As foretold last week, Chicago has further relaxed COVID-19 regulations on restaurants and bars, increasing the number of customers allowed in dining rooms. Effectively immediately, the city has increased the maximum capacity of indoor diners from 25 to 40 percent, according to Mayor Lori Lightfoot’s office. This is the second change in two weeks for restaurants, as last week Chicago began permitting a maximum of 50 indoor diners per room — a rise from the previous limit of 25 that was instituted when indoor dining returned in late January.
Increasing capacity is a move that helps larger restaurants, especially those downtown. Another increase could soon be on its way. Last week, Chicago Health Department Commissioner Dr.
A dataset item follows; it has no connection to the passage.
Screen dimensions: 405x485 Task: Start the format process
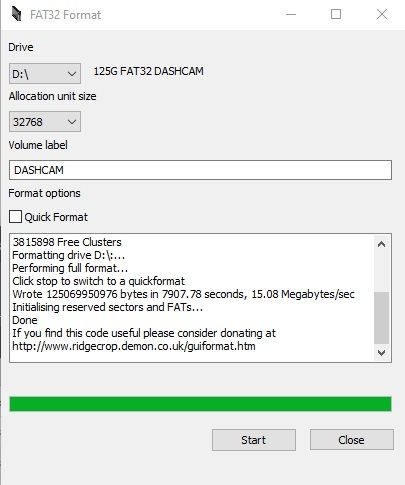[x=254, y=440]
Allison Arwady said an increase to 50 percent capacity was coming should metrics indicate that positivity rates and other data points continue to decrease.
Mayor Lightfoot and Arwady have pointed to a few key metrics: the positivity rate, ER visits, and ICU bed occupancy. The Sun-Times notes that the city has seen improvements in all three categories: the rolling seven-day average of COVID-19 cases now stands at 344, the city’s average test positivity rate stands at 3.6 percent, and the rolling average of ER visits have also fallen. However, some point to the closing of COVID-19 testing sites across the city was the reason for the fall in positivity rates.
As Chicagoans are accustomed to snow, many downtown restaurants were still busy over the weekend — at least when considering COVID-19 restraints. That’s despite a snowstorm that brought 15 inches of snow on Monday and subzero temperatures.
Meanwhile, workers are waiting for the chance at a novel coronavirus vaccination. Restaurant and bar employees aren’t considered in the same category as grocery and liquor store workers and will have to wait until March 29 to be eligible for a shot. Illinois Restaurant Association President Sam Toia has asked both Gov. J.B. Pritzker and Lightfoot’s offices to move up that date, but hasn’t heard from either politician.